If we can make something profitable, other people will do the hard part of adopting it and getting it out there.
My work produces sooo much waste. More than all of the staff combined will ever produce. And thats just my branch. We have hundreds of branches and being where we are in canada, we put some of the most amount of effort into recycling. Because its law, not because the company is willing to sacrifice profit by spending resources on anything that doesnt produce value in dollars.
I think if we find materials that breakdown in a useful way, it creates an incentive to make use of those products that have a shelf life. But more importantly creating a waste product that is beneficial.
In not sure what point you are making. But ill clarify that i was only trying to show that i did take the use of cardboard into consideration when i have the opinion i did.
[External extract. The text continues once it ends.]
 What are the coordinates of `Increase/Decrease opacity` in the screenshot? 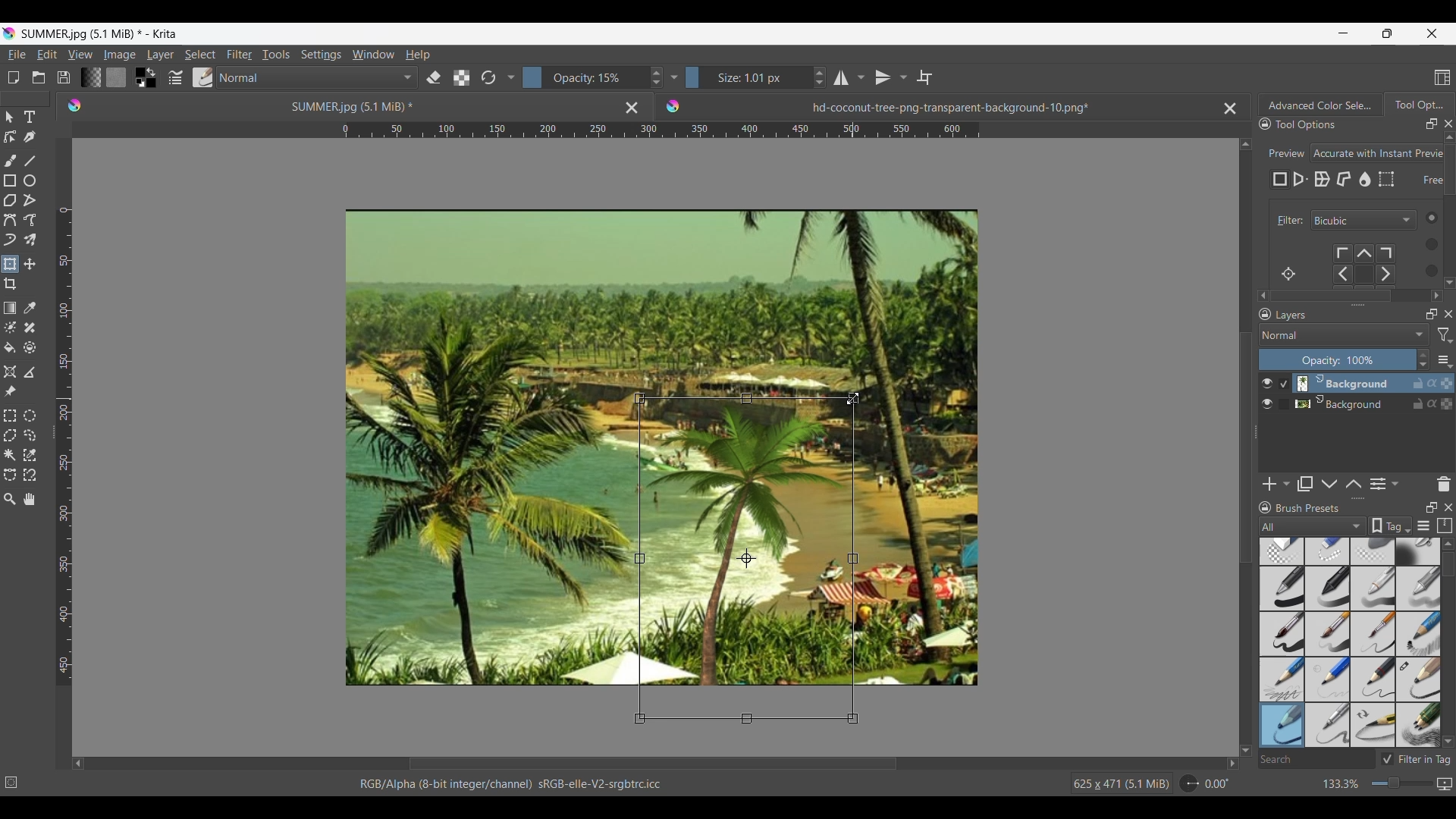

We have cardboard and paper for when you want packaging to eventually decompose. And plastic for when you dont want it to. Which is why no decomposable alternative for plastic has caught on, plastic is mainly used in those situations we dont want it decomposing. A lot of people have developed plant based, biodegradable plastics, its actually not that hard. Theyre just all prone to decomposing
Of course, glass is brittle and in most cases loves to break into sharp pieces, so people don't love it for a lot of applications, particularly in packaging/shipping. When glass is involved, it generally demands more packaging to protect the glass from breaking.
Almost all of the plastic I use at work so ship orders, is used for less than a day. Tape, plastic bags, wrap, strapping.
We use so much of it to just contain things for extrememly short periods of time, its all disposable plastic that isnt needed for more than a day usually, often hours.
Nothing about does anyone think even once we dont want it to decompose too soon
We we are one industry, and just one branch of one player in it. And we are one of the few areas that has rules about recycling.
Industry can change if they want but they dont.
We could easily switch to paper tape and start there at least eliminating one entire product line from waste. But if we can just straight up swap oil-plastic tape for biodegradable-plastic tape it would be one example of something we can do right now that we won't until we are forced to
All it would take is the product be available and the cost not more than what we are using. So subsidize the cost of using the product we want to lower its price and get people using it. When they do scaling and maturing of this new product will also bring the cost down which will reduce the need of subsidizing it, over time or sudden advances, and make the bad product less appealing because of cost.
But you have to make that transition as easy as simply ordering a different part number when ordering supplies.
Its never going to be industry that makes this happen unless it costs less. So it will likely need to come from government whether it be economic policy or legislative policy
The problem with cardboard isnt that it decomposes, but that its made of paper, which absorbs fluids. Its also not really possible to make air-proof packaging with cardboard.
Yep. You can get it composted quickly enough, you can get the plastic film out of the composting bin, but the microplastics are already seeped in and contaminated the biomass.
Because wax production has numerous negative impacts on the environment: higher energy costs (which lead to higher product costs), deforestation (in case of soy or palm based wax), impact on bee population (in case of bee wax), etc.
Plastics are just better materials for pretty much everything.